Rather than hold a grudge against the CCP for the trials he endured, Xi saw in them a higher purpose and a way to demonstrate his continuing commitment to the Party.

Xi could be flexible and pragmatic, but ultimately always upheld the rule of the CCP.
From his early days working with Liu Zhidan in the Northwest, Xi absorbed “a ‘big-tent’ philosophy when it came to revolution” and learned that, as he wrote later in life, “The more friends the better.” Xi wasn’t necessarily a sophisticated political thinker—his formal education ended when he was a teenager, and unlike many early CCP leaders he didn’t spend time studying with other revolutionaries in France or the Soviet Union. Instead, his belief in Communism was based on his experiences of peasant society and seeing the struggles most common people in China faced. If they wanted to join the revolution, Xi welcomed them.

This perspective set up Xi Zhongxun for his main focus as a CCP official: the United Front, “an influence campaign to co-opt other parties, prominent unaffiliated individuals, powerful ethnic-minority leaders, and the Chinese diaspora.” He had a long friendship with the 10th Panchen Lama and for years wore a watch gifted to him by the Dalai Lama. Xi could be charming and amiable, which positioned him as a natural interlocutor for the foreign visitors who came to China during the 1980s.

Such expansiveness would cast a shadow on Xi during those times when hard-liners reigned in the CCP and anyone who had contacts outside the Party became vulnerable to accusations of being an “accommodationist.” Yet Xi would never put the United Front above the Party. When Tibetan Buddhists began to protest in the late 1980s, “His immediate inclination was to tighten control, not double down on openness and give further space for religious activity.” Xi believed that CCP rule would improve life for everyone and demonstrate to United Front groups that supporting the Party was in their best interests.

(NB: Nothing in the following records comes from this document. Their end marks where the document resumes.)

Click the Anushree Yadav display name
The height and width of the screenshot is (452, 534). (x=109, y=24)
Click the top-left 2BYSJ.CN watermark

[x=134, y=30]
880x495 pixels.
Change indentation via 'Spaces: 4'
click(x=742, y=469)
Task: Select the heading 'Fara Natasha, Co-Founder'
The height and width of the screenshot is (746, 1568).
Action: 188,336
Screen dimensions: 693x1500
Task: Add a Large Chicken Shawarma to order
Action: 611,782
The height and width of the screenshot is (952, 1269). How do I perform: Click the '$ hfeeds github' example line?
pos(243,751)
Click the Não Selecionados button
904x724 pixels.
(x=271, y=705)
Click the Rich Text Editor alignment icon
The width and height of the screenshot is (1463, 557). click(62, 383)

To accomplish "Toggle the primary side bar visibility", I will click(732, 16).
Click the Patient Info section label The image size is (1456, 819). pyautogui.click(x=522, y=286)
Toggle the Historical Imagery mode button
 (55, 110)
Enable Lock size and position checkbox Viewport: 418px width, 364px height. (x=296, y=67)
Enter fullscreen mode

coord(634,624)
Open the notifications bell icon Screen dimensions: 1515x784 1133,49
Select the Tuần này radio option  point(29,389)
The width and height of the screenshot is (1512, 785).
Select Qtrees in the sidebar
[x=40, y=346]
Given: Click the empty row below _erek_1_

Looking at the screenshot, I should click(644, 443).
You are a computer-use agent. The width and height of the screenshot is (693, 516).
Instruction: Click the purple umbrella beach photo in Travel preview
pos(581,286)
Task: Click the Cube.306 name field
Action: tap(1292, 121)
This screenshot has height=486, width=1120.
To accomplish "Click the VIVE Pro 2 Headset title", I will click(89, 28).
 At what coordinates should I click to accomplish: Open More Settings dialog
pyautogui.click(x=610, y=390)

We should use caution in calling Xi Zhongxun a “reformer.”
In the 1980s, Xi developed a reputation as one of the reformers in the CCP. He encouraged the growth of Special Economic Zones and endorsed a certain amount of flexibility on policy matters. He resumed his United Front work, seeking to improve the PRC’s relations with ethnic and religious minorities, and worked with reform-minded leaders like Hu Yaobang. He continues to be remembered as a cadre who worked to achieve a more liberal and humane CCP during that decade.

But how much of a “reformer” could a dyed-in-the-wool revolutionary and loyal Party man really be? Torigian explores the limits of Xi Zhongxun’s reform-mindedness, especially in his chapter on the 1989 protests and June Fourth massacre. Many interviewees told Torigian that they assumed Xi opposed Deng Xiaoping’s decision to use violence against the protesters—a point of view he regards as “tantalizing” but not backed up by available evidence. Xi’s personal thoughts on the crackdown remain unavailable to use, but we do know that in the end, Xi “supported the party after a decision was made, as he had done so many other times earlier in his life.”

Xi Zhongxun was scrupulous about living according to Communist ideals, except when it came to supporting Xi Jinping.
As a father, Xi Zhongxun had a reputation as “a ferocious disciplinarian” who sought to instill modesty, frugality, and dedication to the revolution in his children. His children might have been “princelings” due to their parents’ position in the Party, but Xi wanted to ensure that they would remain close to the people and remember why the revolution had been fought.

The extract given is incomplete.